From where we sit, the U.S. economy is firing on all cylinders.
America’s unemployment rate currently stands at 4 percent — one of its lowest points since the late 1960s. Average hourly earnings rose 2.8 percent through May, the largest expansion since the Great Recession. Economic growth, meanwhile, is expected to remain at 3 percent or higher this year — up from 1.9 percent at the end of 2016.
Working Americans are feeling it too. According to a recent University of Michigan survey, U.S. consumer confidence hovers around an all-time high, as American shoppers are “buoyed by strong economic growth, low unemployment, and rising wealth levels.”
I’m seeing the optimism firsthand in the industry my organization represents, convenience services. The convenience services industry — which includes small business owners, manufacturers, distributors, and suppliers — delivers a total economic impact of nearly $25 billion to the U.S. economy.
In states like California, New York, and Texas, convenience services operators not only contribute billions of dollars in economic output, but they are also some of the largest employers. Nationally, the convenience services industry boosts the U.S. economy by creating and supporting more than 140,000 jobs, with estimates topping $7.2 billion wages paid to employees.
At NAMA, the National Automatic Merchandising Association, we work with small business owners—men and women who operate vending, micro market, office coffee, and pantry services as well as foodservice businesses. From Silicon Valley to Des Moines to Wall Street, these companies provide other businesses, large and small, with food and beverages that power their employees’ productivity. And these suppliers can personally attest to the more favorable business environment of today.
Tax policy is a prime example. Convenience services operators contribute over $3.5 billion in taxes at every level of government. But they now carry a lighter load because of the Tax Cuts and Jobs Act, which reduced the corporate rate and expanded deductions for small businesses.
For years, the federal government has applied an estate tax to property transferred at death if the value of the property exceeded the estate tax exemption — about $5.5 million before the recent tax overhaul.
This was a crippling burden for family-owned businesses, many of which operate in the convenience services industry as multi-generational enterprises. A large portion of their business’ value is tied to assets such as land, buildings, and equipment. In many cases, the death of a business owner forced his or her successor to sell the business or its assets simply to cover the estate tax liability.
Fortunately, the Tax Cuts and Jobs Act doubled the estate tax exemption to roughly $11.2 million for an individual and $22.4 million per married couple.

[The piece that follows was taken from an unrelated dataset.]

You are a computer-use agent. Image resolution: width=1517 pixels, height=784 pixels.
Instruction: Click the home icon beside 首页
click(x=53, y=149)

This insulates small businesses from premature fire sales and leaves them with more resources for capital investment, business expansion, and job creation.
Now it’s up to industry leaders to communicate this pro-business message to elected officials — and thank them for enacting business-friendly policies. NAMA is doing just that: On July 25th, NAMA’s annual Fly-In will bring more than 300 industry leaders to Capitol Hill to praise Congress’ work on tax reform and discuss the pressing issues facing small business. More than 200 meetings are planned with members of Congress — on both sides of the aisle.
The catalyst for our success is clear. When business and government work together, the U.S. economy, small business owners, and consumers all reap the benefits.
Carla Balakgie is president and CEO of the National Automatic Merchandising Association (NAMA), which represents the $25 billion convenience services industry.